-- start of Provided material --

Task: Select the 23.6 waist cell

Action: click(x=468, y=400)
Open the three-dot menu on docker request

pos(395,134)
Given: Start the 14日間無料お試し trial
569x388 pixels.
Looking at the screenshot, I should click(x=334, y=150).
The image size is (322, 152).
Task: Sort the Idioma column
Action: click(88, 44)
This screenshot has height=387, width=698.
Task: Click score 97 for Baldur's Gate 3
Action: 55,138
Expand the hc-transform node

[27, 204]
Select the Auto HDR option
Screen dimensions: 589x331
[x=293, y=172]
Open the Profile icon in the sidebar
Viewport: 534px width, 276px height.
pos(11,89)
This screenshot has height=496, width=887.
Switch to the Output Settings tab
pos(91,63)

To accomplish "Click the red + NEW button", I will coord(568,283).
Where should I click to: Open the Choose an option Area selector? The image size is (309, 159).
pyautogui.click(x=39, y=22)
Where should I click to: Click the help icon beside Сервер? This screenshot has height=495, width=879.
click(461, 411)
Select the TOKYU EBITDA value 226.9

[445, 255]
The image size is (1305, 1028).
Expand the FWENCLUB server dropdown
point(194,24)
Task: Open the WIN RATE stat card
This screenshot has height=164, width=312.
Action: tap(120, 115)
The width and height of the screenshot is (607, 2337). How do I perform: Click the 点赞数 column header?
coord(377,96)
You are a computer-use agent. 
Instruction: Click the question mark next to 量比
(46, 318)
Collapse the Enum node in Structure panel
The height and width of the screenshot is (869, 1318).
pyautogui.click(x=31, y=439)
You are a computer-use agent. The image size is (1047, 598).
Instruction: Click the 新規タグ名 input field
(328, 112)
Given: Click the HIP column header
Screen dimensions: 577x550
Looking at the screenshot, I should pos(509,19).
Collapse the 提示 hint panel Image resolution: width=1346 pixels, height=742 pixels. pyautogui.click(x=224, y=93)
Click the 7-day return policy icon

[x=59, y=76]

-- end of Provided material --

→ **Task objective**: Swap each "column header" in the entries above for "column title" and write the lines out again, leaving everything else untouched.

→ **Final answer**:
Task: Select the 23.6 waist cell

Action: click(x=468, y=400)
Open the three-dot menu on docker request

pos(395,134)
Given: Start the 14日間無料お試し trial
569x388 pixels.
Looking at the screenshot, I should click(x=334, y=150).
The image size is (322, 152).
Task: Sort the Idioma column
Action: click(88, 44)
This screenshot has height=387, width=698.
Task: Click score 97 for Baldur's Gate 3
Action: 55,138
Expand the hc-transform node

[27, 204]
Select the Auto HDR option
Screen dimensions: 589x331
[x=293, y=172]
Open the Profile icon in the sidebar
Viewport: 534px width, 276px height.
pos(11,89)
This screenshot has height=496, width=887.
Switch to the Output Settings tab
pos(91,63)

To accomplish "Click the red + NEW button", I will coord(568,283).
Where should I click to: Open the Choose an option Area selector? The image size is (309, 159).
pyautogui.click(x=39, y=22)
Where should I click to: Click the help icon beside Сервер? This screenshot has height=495, width=879.
click(461, 411)
Select the TOKYU EBITDA value 226.9

[445, 255]
The image size is (1305, 1028).
Expand the FWENCLUB server dropdown
point(194,24)
Task: Open the WIN RATE stat card
This screenshot has height=164, width=312.
Action: tap(120, 115)
The width and height of the screenshot is (607, 2337). How do I perform: Click the 点赞数 column title?
coord(377,96)
You are a computer-use agent. 
Instruction: Click the question mark next to 量比
(46, 318)
Collapse the Enum node in Structure panel
The height and width of the screenshot is (869, 1318).
pyautogui.click(x=31, y=439)
You are a computer-use agent. The image size is (1047, 598).
Instruction: Click the 新規タグ名 input field
(328, 112)
Given: Click the HIP column title
Screen dimensions: 577x550
Looking at the screenshot, I should pos(509,19).
Collapse the 提示 hint panel Image resolution: width=1346 pixels, height=742 pixels. pyautogui.click(x=224, y=93)
Click the 7-day return policy icon

[x=59, y=76]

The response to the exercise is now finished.